** Start INFORMATION SHOWN **
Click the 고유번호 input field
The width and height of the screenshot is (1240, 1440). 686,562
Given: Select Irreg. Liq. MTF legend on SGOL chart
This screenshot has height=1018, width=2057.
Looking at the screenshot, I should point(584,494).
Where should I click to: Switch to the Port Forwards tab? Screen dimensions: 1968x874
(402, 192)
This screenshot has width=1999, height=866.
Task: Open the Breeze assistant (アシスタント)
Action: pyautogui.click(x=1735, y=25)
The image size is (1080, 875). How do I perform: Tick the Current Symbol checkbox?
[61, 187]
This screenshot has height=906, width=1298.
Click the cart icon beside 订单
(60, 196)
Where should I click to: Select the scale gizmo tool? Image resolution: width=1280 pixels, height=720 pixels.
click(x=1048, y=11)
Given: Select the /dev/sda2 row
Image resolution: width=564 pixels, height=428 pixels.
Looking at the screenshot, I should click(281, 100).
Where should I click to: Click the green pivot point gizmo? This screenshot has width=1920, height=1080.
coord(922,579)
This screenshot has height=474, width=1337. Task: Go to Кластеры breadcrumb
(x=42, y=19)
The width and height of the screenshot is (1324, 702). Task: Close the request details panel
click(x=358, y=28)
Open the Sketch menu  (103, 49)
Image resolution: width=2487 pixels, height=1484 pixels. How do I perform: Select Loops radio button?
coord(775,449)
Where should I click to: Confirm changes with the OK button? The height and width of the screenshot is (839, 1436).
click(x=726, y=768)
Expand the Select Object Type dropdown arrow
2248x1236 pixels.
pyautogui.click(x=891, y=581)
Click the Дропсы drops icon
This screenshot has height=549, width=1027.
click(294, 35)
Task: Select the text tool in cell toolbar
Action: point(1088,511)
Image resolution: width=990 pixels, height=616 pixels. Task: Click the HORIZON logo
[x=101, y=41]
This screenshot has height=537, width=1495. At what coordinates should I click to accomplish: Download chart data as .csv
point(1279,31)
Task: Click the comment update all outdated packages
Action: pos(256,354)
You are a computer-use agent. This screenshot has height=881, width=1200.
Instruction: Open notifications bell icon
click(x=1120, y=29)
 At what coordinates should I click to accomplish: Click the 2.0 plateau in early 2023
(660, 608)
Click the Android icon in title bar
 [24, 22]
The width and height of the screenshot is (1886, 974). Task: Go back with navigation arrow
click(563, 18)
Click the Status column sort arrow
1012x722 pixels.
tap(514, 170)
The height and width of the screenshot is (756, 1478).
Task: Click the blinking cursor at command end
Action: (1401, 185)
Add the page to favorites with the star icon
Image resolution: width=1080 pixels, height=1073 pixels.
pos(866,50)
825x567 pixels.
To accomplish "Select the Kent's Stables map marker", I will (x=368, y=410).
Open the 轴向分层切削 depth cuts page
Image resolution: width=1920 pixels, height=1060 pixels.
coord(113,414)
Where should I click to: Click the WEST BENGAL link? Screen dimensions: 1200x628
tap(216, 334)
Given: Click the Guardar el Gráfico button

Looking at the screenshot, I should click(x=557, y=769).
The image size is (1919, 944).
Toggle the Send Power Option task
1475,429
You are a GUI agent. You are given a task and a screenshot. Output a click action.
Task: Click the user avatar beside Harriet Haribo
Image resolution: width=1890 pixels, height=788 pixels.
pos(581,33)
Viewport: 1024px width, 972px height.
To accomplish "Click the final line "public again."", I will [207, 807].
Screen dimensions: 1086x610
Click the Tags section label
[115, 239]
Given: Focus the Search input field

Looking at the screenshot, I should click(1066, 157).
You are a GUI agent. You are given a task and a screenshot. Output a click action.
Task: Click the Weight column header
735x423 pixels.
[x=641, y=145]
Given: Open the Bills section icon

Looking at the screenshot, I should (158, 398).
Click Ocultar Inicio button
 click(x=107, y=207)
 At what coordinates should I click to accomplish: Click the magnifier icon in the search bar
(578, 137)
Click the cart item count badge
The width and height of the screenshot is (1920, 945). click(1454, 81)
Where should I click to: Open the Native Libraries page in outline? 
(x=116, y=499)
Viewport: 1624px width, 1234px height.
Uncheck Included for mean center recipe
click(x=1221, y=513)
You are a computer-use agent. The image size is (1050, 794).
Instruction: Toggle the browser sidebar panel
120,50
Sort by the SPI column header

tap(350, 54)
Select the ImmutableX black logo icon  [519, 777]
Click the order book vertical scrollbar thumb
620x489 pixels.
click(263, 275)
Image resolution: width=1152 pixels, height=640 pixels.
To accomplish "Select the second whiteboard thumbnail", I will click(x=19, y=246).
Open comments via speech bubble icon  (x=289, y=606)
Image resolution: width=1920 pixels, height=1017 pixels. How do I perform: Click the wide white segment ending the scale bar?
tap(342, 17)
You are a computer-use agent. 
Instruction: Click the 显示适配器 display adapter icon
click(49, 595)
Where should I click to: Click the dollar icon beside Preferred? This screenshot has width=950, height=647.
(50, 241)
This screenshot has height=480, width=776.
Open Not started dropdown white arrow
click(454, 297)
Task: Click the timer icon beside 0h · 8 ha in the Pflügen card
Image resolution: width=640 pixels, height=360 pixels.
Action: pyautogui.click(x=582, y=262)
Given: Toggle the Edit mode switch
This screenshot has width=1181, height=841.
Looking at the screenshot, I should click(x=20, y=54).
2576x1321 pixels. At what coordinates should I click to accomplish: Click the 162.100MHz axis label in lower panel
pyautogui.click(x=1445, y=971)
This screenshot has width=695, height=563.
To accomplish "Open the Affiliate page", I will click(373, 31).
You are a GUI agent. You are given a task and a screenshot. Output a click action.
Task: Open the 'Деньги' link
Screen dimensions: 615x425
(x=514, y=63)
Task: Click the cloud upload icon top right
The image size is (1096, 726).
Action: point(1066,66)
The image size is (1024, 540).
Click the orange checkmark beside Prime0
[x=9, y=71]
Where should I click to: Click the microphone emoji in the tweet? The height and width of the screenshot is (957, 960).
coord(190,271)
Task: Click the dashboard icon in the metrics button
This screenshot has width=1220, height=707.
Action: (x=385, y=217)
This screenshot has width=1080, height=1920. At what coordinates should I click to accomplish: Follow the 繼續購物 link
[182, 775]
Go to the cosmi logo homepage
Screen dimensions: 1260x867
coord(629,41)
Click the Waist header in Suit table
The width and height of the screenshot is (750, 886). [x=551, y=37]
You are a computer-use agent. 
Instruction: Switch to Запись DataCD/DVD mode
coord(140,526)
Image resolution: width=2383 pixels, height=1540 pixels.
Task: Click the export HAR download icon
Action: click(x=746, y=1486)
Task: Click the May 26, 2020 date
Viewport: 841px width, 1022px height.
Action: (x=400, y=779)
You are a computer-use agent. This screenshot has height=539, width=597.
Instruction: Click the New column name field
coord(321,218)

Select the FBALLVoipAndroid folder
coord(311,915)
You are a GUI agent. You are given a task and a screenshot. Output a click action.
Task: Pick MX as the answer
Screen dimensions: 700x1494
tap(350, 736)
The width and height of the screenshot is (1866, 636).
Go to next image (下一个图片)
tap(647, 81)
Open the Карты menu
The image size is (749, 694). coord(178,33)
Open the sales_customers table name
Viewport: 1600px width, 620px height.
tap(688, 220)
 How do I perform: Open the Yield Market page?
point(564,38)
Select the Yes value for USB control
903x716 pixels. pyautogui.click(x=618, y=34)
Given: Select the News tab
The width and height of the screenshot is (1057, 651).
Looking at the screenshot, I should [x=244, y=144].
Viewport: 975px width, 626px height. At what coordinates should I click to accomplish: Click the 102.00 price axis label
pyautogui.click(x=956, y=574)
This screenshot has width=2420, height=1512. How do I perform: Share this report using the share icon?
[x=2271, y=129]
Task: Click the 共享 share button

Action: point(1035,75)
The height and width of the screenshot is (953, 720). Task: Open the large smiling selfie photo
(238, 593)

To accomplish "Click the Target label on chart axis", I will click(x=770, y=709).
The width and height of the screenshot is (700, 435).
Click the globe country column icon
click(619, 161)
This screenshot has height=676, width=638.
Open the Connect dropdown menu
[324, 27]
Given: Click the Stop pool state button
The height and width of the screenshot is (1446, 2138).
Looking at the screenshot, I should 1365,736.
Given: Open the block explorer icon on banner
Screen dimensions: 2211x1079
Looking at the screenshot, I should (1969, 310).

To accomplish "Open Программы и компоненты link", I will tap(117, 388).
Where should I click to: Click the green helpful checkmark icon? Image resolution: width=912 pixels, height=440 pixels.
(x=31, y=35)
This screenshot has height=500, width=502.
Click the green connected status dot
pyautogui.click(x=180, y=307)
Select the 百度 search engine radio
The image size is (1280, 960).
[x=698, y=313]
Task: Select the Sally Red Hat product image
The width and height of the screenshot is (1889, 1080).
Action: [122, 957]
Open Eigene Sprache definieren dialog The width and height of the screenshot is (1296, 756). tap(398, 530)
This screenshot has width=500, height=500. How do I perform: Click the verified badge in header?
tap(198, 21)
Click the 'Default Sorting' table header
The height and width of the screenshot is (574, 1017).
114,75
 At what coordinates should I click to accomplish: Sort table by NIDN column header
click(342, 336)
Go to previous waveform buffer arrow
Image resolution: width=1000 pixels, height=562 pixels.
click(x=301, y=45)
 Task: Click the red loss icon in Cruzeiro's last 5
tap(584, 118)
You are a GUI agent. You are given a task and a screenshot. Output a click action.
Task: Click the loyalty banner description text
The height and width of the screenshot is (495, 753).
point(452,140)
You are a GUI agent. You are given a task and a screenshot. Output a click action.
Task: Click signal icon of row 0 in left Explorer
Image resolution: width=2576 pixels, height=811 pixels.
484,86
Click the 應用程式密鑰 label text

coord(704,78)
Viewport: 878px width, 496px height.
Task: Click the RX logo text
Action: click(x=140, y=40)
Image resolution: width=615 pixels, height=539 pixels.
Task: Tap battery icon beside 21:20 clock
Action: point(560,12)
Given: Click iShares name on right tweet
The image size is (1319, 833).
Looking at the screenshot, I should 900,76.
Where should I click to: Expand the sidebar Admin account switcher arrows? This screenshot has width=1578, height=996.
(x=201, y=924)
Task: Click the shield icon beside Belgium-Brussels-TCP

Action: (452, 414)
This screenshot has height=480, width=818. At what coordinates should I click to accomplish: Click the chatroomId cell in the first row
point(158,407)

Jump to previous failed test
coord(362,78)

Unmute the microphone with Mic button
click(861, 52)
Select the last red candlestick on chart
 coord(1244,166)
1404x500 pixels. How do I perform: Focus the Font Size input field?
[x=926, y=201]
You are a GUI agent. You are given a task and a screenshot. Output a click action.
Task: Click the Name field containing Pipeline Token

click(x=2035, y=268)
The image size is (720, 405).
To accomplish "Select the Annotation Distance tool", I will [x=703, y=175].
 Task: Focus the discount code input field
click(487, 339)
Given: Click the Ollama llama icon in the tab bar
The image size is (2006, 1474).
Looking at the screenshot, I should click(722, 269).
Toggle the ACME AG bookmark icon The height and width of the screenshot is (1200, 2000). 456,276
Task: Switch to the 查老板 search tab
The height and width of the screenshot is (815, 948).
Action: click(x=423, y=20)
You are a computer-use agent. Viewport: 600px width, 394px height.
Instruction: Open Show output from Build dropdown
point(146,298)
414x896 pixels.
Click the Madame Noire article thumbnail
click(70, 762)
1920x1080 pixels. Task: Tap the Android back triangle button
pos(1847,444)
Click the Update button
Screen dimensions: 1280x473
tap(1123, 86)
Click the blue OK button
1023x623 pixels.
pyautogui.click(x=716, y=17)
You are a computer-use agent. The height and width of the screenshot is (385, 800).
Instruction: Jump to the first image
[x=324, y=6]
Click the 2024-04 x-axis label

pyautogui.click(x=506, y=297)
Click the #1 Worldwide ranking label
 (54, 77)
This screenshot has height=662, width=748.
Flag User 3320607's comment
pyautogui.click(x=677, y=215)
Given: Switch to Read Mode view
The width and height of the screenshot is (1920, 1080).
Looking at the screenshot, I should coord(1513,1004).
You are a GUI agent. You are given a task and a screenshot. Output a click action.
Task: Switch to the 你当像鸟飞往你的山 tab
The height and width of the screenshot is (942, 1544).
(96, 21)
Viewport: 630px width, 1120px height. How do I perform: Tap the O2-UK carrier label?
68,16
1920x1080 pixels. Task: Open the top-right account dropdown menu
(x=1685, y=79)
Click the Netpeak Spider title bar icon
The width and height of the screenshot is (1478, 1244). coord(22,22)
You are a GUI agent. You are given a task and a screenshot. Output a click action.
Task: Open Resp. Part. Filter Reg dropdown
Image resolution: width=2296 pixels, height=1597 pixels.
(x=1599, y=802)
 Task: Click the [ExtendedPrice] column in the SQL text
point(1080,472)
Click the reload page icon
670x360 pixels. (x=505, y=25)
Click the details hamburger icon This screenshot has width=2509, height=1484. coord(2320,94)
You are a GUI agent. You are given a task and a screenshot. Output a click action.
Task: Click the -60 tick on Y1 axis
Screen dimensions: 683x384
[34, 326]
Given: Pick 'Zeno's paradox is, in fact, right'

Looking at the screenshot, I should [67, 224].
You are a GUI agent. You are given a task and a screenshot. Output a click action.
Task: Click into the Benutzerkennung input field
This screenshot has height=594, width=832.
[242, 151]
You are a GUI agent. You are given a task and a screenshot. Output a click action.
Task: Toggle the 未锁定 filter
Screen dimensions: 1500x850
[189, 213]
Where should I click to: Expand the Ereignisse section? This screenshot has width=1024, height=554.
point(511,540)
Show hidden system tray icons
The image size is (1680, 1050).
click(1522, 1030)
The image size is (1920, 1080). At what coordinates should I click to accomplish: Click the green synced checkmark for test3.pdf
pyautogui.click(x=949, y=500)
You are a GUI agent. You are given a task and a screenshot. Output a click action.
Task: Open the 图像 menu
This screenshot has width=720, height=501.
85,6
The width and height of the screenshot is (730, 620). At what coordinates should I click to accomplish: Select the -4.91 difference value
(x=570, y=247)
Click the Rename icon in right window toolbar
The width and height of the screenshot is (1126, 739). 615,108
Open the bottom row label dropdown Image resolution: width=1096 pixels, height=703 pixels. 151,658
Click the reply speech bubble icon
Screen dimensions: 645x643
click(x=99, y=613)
** End INFORMATION SHOWN **
REQUIREMENT:
Lay out the lines from the one holding "Viewport: 975px width, 626px" through the one holding "Looking at the screenshot, I should (1969, 310).", inclusive, as a Markdown table with the columns Row and Line, skipping blank lines.

SOLUTION TO THIS PROBLEM:
| Row | Line |
|---|---|
| 1 | Viewport: 975px width, 626px height. At what coordinates should I click to accomplish: Click the 102.00 price axis label |
| 2 | pyautogui.click(x=956, y=574) |
| 3 | This screenshot has width=2420, height=1512. How do I perform: Share this report using the share icon? |
| 4 | [x=2271, y=129] |
| 5 | Task: Click the 共享 share button |
| 6 | Action: point(1035,75) |
| 7 | The height and width of the screenshot is (953, 720). Task: Open the large smiling selfie photo |
| 8 | (238, 593) |
| 9 | To accomplish "Click the Target label on chart axis", I will click(x=770, y=709). |
| 10 | The width and height of the screenshot is (700, 435). |
| 11 | Click the globe country column icon |
| 12 | click(619, 161) |
| 13 | This screenshot has height=676, width=638. |
| 14 | Open the Connect dropdown menu |
| 15 | [324, 27] |
| 16 | Given: Click the Stop pool state button |
| 17 | The height and width of the screenshot is (1446, 2138). |
| 18 | Looking at the screenshot, I should 1365,736. |
| 19 | Given: Open the block explorer icon on banner |
| 20 | Screen dimensions: 2211x1079 |
| 21 | Looking at the screenshot, I should (1969, 310). |